Partnering with Brooklyn SolarWorks was Manhattan College’s engineering school, where undergraduate students like Megan DiVestea helped with planning through a course taught by professor Mohammad Naraghi.
DiVestea couldn’t visit the garden for a bulk of the project because of the coronavirus pandemic.
“It was overcome using Google Maps,” DiVestea said. “Hopefully once I get my degree, I can go on to contribute more to sustainability and fighting climate change.”
Say what you will about NYCHA, Fischer says the authority was quite supportive throughout the project. But still, “NYCHA is NYCHA. The bureaucracy is going to be there.”
But Marble Hill Houses will not be alone in its efforts to put more renewable energy to work.

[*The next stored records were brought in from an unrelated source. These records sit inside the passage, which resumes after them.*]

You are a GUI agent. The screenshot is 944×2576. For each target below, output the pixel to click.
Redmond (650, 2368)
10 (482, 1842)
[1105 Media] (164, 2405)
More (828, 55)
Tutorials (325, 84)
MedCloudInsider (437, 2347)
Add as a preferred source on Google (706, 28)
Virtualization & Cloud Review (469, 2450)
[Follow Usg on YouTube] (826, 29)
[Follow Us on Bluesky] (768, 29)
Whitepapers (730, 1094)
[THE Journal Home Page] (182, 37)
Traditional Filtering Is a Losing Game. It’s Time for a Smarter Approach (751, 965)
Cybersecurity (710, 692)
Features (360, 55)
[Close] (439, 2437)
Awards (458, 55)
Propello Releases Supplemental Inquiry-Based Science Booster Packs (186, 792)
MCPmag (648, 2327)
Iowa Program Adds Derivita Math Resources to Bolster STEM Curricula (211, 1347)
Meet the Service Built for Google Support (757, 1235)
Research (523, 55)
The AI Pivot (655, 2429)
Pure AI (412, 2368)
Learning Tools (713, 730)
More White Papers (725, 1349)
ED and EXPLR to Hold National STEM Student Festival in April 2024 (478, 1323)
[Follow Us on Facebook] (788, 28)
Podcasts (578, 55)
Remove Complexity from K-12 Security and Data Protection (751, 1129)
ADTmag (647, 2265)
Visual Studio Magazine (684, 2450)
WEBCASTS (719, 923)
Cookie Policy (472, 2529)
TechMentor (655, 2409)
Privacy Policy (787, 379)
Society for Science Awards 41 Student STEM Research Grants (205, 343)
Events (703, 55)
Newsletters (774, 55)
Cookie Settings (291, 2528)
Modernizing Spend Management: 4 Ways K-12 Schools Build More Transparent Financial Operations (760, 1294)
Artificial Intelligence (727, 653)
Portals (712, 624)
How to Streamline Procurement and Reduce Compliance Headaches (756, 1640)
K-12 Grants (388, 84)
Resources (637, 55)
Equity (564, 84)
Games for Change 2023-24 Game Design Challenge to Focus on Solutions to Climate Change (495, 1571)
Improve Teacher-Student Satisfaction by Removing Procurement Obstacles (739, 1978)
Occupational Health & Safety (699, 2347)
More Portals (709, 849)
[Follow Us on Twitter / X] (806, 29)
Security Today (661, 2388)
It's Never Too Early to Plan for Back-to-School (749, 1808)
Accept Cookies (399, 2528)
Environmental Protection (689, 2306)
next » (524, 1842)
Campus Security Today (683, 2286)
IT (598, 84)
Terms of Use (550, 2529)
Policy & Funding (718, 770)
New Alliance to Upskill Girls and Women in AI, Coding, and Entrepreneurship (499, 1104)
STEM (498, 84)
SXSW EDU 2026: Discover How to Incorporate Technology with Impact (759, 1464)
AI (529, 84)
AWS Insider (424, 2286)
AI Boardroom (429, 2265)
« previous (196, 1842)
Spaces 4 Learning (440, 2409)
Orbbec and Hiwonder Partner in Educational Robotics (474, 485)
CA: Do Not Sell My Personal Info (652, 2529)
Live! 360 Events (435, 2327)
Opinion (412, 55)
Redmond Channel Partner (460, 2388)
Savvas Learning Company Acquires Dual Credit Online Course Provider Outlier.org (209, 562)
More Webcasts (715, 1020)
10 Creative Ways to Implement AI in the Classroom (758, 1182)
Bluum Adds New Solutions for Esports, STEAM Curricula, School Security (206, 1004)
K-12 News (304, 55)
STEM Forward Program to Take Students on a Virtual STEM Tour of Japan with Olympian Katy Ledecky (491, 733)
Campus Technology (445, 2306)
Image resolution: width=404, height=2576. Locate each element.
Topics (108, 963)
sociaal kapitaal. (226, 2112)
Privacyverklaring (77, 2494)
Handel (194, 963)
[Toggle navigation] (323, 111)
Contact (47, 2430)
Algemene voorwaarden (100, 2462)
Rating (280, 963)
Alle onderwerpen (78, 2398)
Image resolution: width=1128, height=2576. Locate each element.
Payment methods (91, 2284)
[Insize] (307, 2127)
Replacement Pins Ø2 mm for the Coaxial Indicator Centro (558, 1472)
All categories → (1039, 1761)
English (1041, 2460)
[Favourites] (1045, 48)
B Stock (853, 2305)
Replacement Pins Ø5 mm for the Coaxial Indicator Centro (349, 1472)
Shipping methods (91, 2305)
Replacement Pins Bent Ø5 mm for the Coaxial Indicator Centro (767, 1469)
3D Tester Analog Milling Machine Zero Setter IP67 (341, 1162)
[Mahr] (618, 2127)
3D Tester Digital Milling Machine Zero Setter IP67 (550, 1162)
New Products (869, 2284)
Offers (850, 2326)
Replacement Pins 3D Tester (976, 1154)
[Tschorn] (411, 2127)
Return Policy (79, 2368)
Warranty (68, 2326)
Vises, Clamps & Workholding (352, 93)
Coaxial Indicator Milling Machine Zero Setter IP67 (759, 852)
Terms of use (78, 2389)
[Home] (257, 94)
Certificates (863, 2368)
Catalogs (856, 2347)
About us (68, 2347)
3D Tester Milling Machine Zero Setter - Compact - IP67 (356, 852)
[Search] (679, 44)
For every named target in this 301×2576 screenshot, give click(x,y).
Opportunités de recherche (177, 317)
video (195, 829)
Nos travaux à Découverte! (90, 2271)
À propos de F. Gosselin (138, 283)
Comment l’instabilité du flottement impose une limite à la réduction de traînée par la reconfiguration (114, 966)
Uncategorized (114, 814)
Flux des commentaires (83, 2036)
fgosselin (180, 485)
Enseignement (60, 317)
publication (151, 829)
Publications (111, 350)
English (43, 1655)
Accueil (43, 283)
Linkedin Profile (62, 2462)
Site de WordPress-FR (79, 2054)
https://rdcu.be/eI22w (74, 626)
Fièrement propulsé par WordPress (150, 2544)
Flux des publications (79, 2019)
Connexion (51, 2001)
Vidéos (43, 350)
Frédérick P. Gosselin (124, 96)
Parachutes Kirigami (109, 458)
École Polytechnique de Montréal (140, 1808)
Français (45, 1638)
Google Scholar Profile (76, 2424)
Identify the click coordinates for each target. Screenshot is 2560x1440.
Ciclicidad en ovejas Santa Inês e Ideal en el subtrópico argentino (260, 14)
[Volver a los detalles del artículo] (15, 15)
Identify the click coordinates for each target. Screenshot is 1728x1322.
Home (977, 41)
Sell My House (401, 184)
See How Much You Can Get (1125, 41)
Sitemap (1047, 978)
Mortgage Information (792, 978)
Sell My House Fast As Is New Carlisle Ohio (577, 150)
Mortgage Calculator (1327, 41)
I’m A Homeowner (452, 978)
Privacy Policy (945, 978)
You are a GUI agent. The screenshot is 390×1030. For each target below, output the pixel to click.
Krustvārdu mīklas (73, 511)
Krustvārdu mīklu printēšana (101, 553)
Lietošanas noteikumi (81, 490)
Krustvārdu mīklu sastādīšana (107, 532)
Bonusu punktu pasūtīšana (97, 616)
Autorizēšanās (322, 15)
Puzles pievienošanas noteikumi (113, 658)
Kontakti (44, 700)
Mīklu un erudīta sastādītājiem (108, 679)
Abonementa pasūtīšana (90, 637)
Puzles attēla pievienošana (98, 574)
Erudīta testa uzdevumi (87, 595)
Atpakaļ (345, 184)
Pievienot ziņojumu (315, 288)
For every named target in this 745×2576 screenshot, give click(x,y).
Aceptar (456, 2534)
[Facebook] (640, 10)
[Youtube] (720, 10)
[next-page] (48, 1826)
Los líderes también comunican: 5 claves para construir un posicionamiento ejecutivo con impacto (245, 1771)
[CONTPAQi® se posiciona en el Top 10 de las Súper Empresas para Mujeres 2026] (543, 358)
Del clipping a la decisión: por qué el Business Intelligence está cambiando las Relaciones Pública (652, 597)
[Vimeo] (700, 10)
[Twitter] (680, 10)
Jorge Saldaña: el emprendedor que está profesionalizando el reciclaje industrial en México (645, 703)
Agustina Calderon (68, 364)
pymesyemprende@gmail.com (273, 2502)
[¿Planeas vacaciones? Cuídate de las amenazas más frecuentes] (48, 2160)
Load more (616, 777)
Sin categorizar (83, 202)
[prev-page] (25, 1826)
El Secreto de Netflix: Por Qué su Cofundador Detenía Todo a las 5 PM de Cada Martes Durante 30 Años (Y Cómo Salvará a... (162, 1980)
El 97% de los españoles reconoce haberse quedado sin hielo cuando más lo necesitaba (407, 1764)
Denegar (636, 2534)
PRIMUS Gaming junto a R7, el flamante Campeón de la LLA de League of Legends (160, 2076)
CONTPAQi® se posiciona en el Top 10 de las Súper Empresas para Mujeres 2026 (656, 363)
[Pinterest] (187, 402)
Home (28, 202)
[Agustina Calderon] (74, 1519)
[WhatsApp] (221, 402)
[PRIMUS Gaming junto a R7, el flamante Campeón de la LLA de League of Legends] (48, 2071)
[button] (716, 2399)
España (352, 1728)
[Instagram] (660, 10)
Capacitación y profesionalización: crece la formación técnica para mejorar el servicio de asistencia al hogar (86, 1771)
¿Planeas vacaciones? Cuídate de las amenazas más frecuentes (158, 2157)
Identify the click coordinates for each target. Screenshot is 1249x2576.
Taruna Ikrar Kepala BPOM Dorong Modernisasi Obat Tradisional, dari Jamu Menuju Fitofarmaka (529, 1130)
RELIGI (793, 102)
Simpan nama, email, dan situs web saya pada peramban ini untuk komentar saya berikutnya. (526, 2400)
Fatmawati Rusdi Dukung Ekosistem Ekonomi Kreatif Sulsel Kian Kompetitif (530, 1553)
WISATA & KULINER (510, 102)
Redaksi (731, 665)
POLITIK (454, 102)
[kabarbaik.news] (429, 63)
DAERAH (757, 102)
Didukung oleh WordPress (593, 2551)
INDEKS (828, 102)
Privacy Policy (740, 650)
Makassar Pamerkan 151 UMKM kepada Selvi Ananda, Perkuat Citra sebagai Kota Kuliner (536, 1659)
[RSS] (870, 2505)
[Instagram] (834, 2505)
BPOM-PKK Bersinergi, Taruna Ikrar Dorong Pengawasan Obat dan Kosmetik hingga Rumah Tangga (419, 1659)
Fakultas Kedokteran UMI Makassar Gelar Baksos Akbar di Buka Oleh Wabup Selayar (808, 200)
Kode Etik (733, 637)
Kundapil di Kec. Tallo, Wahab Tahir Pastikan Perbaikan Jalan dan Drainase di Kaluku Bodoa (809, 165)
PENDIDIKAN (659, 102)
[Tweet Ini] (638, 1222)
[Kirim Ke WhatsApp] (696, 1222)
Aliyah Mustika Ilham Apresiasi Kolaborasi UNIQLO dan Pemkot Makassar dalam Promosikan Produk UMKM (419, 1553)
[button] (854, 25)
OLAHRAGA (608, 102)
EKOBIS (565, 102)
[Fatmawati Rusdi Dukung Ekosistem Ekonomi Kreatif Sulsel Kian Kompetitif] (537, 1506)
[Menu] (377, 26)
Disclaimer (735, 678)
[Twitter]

Ellen Zielinski, who leads those efforts for NYCHA, says the authority is bringing solar power to other communities.
“We have a goal to install 30 megawatts of solar power at our NYCHA developments,” Zielinski said. “So far, six buildings already have solar.”
Some upcoming initiatives NYCHA has up its sleeves are a climate action grants program for its tenants, and a clean energy training academy to help place even more of them with jobs within the green sector. So far, more than two-dozen people have been hired and trained for solar jobs within their communities.
“We have a commitment to invest another $40 million in renewable energy,” Zielinski said. “Those jobs need to go to NYCHA residents. People in the community have their own ideas and activism, and we want to put money in their pockets to do projects like this one.”